- _WHAT IS EXPECTED_
In the listing that follows, the range to quote begins at the line that has "The height and width of the screenshot is (500, 1500)." and ends after the line that has "Sort by Conversions header in AFTER table"; quote it verbatim and add nothing.

- _INFORMATION SHOWN_
++++++++++++++++++++
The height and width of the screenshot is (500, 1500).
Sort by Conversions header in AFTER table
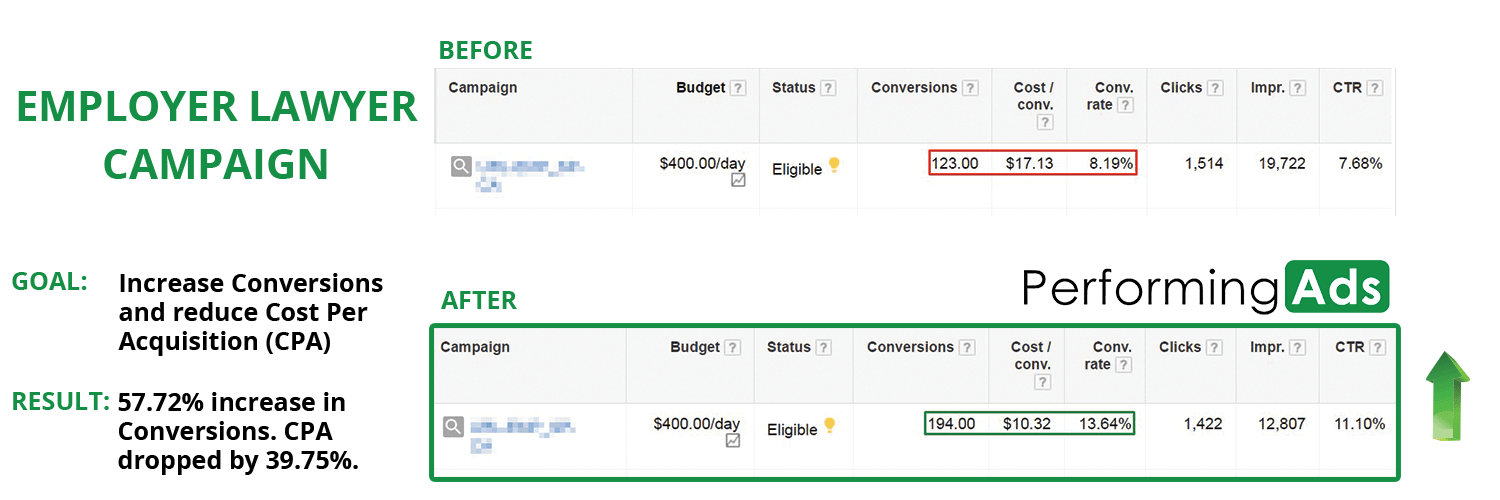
++++++++++++++++++++
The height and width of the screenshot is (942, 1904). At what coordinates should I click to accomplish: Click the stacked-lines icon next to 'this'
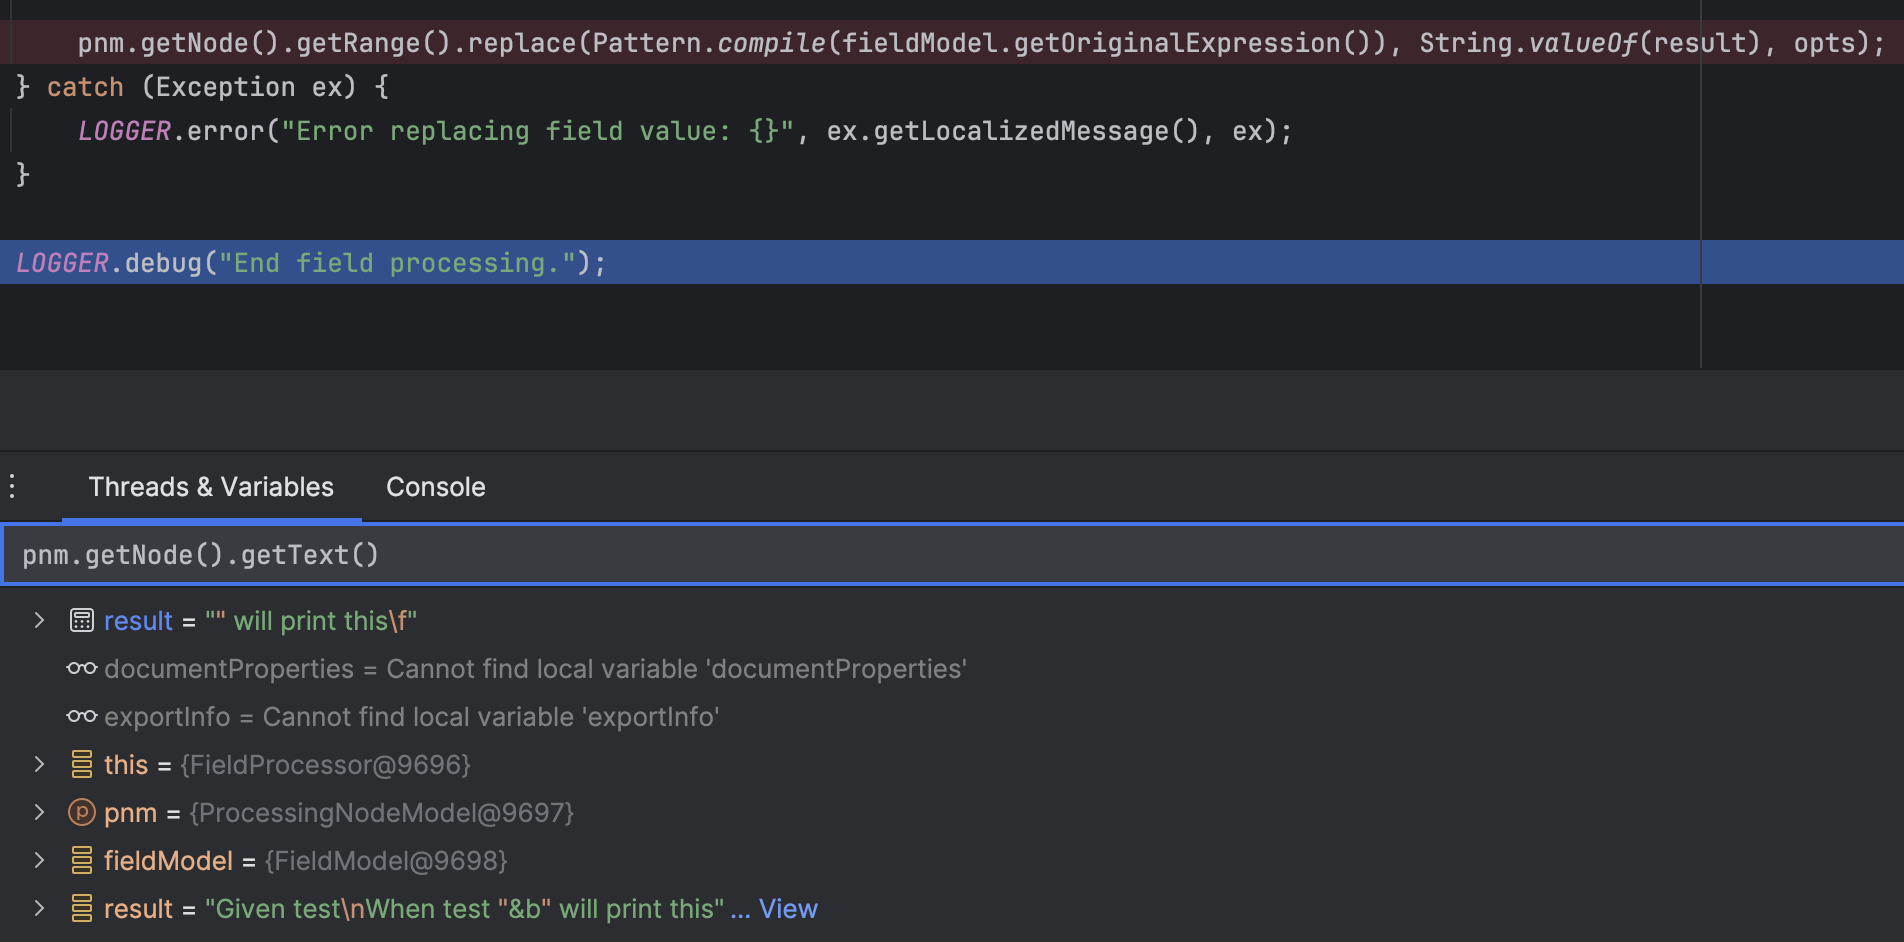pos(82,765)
++++++++++++++++++++
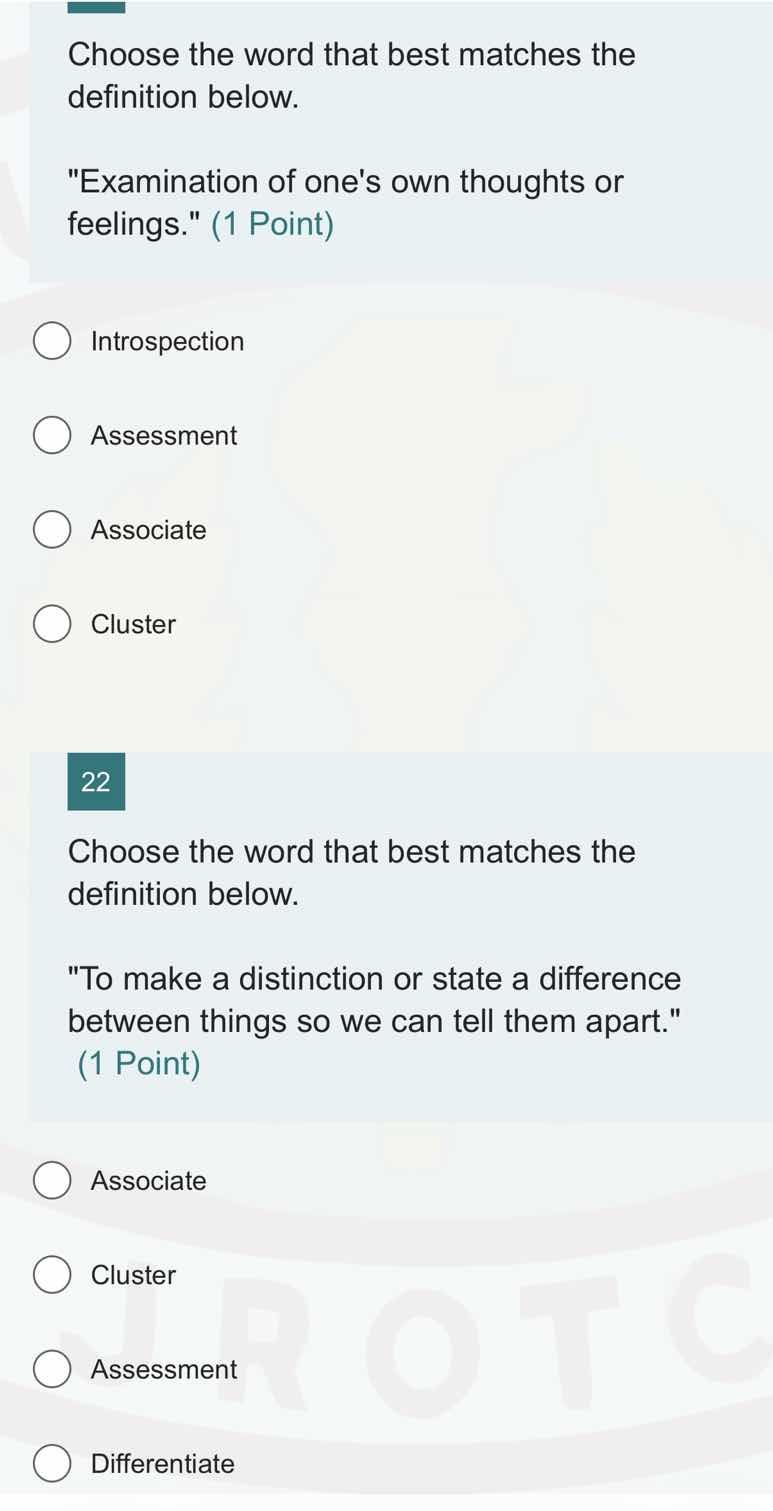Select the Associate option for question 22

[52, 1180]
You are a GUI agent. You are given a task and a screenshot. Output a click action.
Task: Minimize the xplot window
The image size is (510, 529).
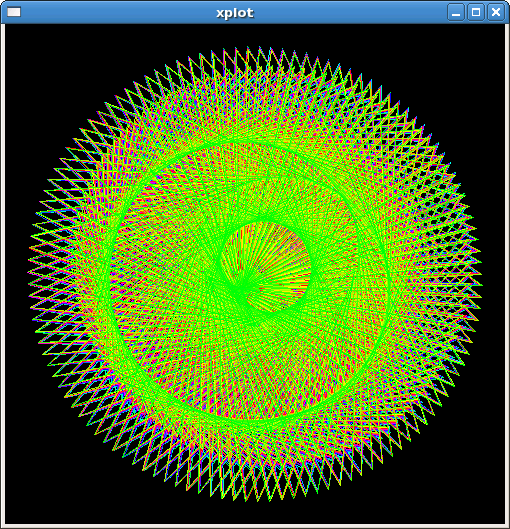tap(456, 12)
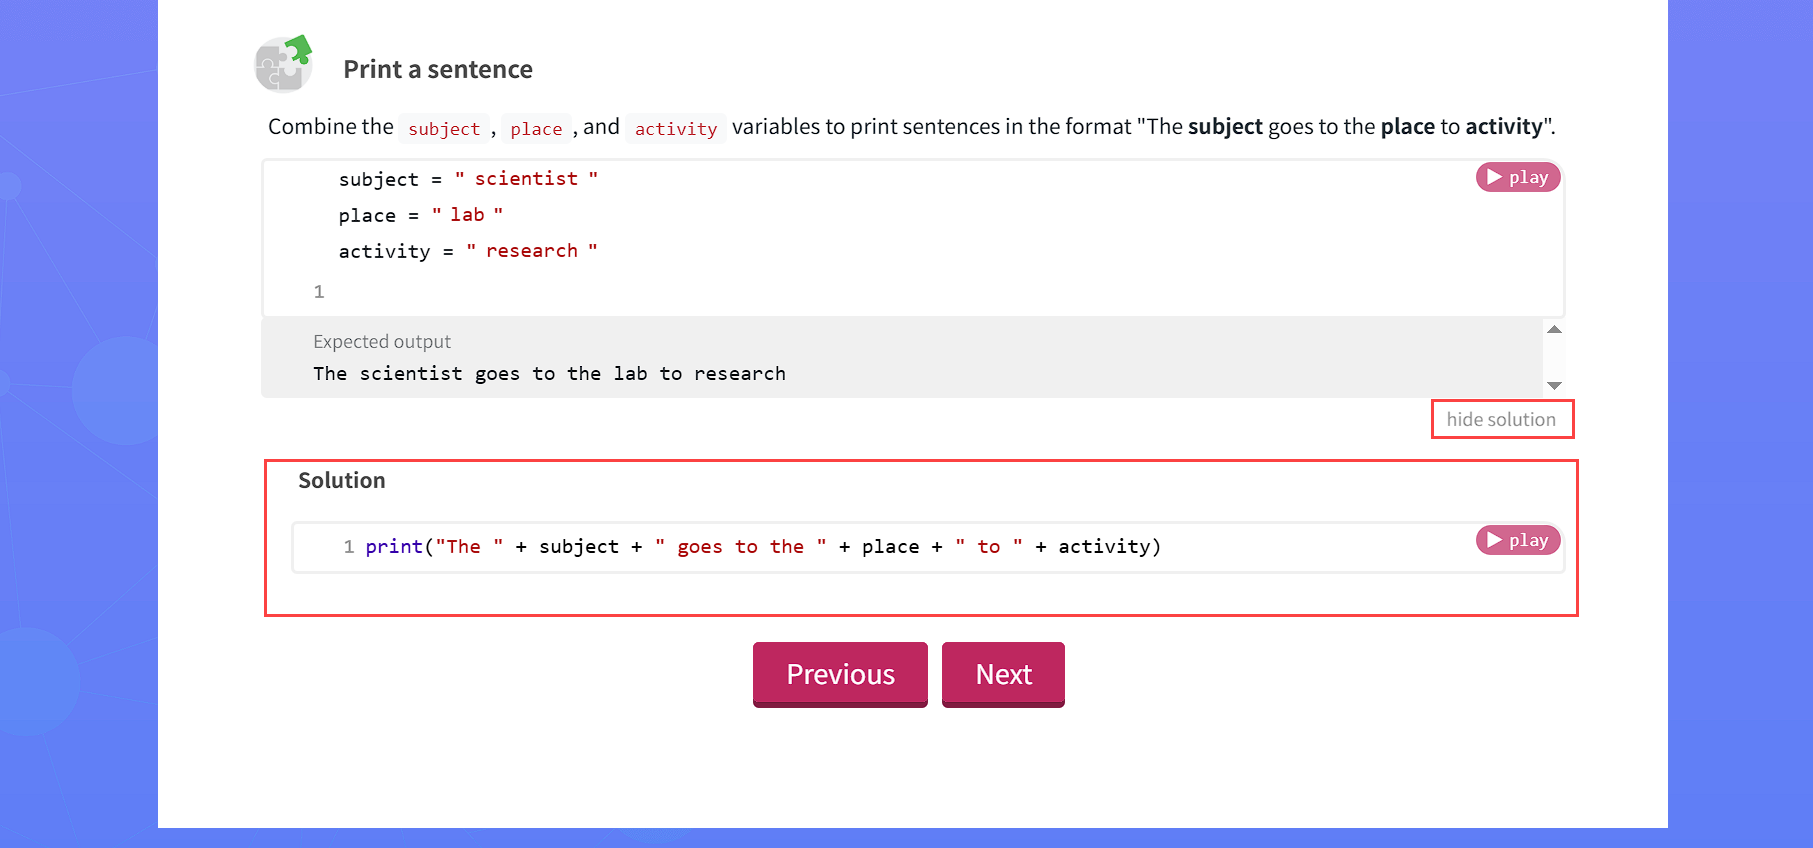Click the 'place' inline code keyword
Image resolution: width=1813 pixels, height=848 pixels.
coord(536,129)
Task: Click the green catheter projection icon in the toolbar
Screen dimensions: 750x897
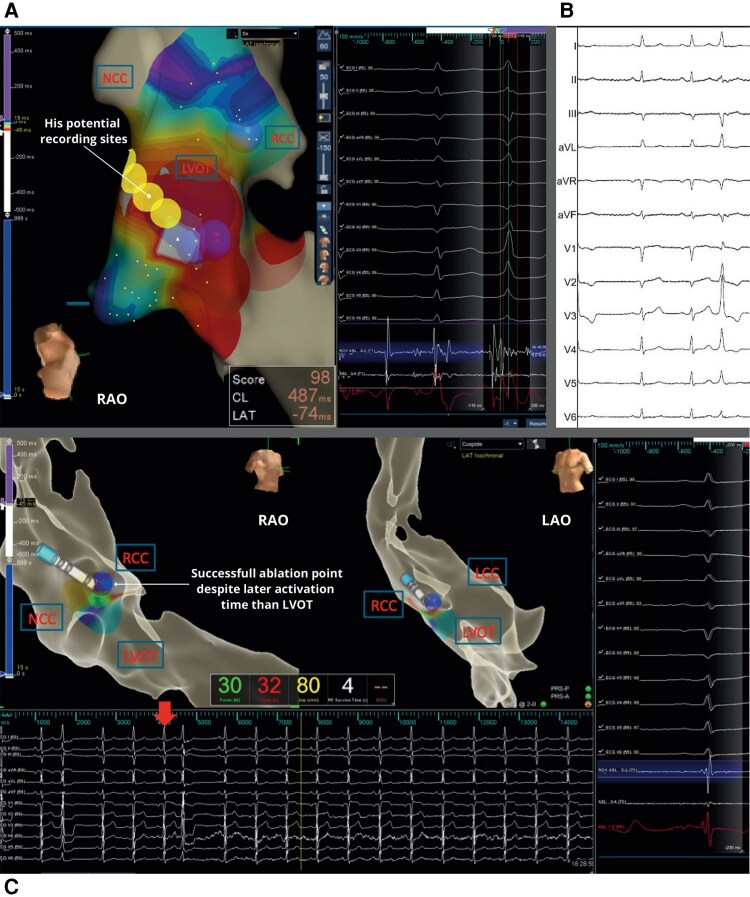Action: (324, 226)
++++++++++++++++++++
- _EXERCISE RESPONSE_
The height and width of the screenshot is (500, 1500).
Sort by Conversions header in AFTER table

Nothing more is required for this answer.